The authors evaluate three visual generation models on the BABYVISION-GEN benchmark, with NanoBanana-Pro achieving the highest overall accuracy at 18.3%, significantly outperforming GPT-Image-1.5 (9.8%) and Qwen-Image-Edit (4.8%). Results show that all models struggle with tasks requiring continuous spatial tracking, such as maze navigation and line tracing, where accuracy drops to 0%, while performance is stronger in fine-grained discrimination and visual pattern recognition subtypes.

The authors evaluate the reliability of their automatic evaluation method for BABYVISION-GEN by comparing it against human judgments. The results show that the automatic judge agrees with human evaluators on 96.1% of instances, with a high F1 score of 0.924, indicating strong consistency between the two evaluation approaches.

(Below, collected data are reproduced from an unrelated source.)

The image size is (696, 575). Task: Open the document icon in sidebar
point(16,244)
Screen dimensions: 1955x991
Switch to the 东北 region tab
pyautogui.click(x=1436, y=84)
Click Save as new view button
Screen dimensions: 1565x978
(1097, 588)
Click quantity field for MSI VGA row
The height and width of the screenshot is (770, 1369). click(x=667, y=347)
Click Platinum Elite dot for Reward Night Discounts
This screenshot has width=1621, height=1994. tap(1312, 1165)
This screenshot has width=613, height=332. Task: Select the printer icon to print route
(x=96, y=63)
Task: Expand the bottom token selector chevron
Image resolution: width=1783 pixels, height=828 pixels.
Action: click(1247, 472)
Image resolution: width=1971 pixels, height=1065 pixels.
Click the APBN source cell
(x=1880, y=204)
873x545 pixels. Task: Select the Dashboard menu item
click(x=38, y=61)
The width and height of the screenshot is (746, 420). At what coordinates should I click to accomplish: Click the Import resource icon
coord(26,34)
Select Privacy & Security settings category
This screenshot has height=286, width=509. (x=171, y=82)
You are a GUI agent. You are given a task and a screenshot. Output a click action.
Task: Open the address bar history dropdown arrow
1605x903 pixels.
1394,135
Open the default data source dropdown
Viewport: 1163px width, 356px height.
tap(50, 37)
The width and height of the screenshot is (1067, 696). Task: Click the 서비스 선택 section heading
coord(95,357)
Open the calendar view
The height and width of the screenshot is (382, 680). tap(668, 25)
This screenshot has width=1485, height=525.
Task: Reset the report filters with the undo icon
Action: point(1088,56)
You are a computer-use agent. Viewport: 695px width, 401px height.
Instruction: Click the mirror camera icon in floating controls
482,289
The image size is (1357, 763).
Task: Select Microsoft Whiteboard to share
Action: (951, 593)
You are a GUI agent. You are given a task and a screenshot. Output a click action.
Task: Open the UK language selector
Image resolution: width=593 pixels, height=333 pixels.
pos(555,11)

The authors use a unified prompt template and LLM-as-judge evaluation to assess model performance on the BabyVision benchmark, with results showing that proprietary models like Gemini3-Pro-Preview achieve the highest scores but still fall significantly below human performance. The table reveals that no model consistently outperforms humans across all subtypes, with the largest gaps observed in fine-grained discrimination and visual tracking tasks, indicating persistent challenges in foundational visual reasoning.

The authors use the table to compare the performance of different Qwen3VL models across various visual reasoning tasks, focusing on the impact of model size and reasoning mode. Results show that the Thinking variant consistently outperforms the Instruct variant at the same scale, and performance generally improves with model size, though the 4B-Thinking model slightly exceeds the 8B-Thinking model, indicating non-monotonic scaling effects.

The authors use a benchmark called BabyVision to evaluate visual reasoning capabilities of large language models (LLMs) and compare them to human performance across different age groups. Results show that even the best-performing LLM, Gemini3-Pro-Preview, achieves an accuracy of 44.1%, which is significantly below the performance of 6-year-old children and far from the 94.1% accuracy of 12-year-olds.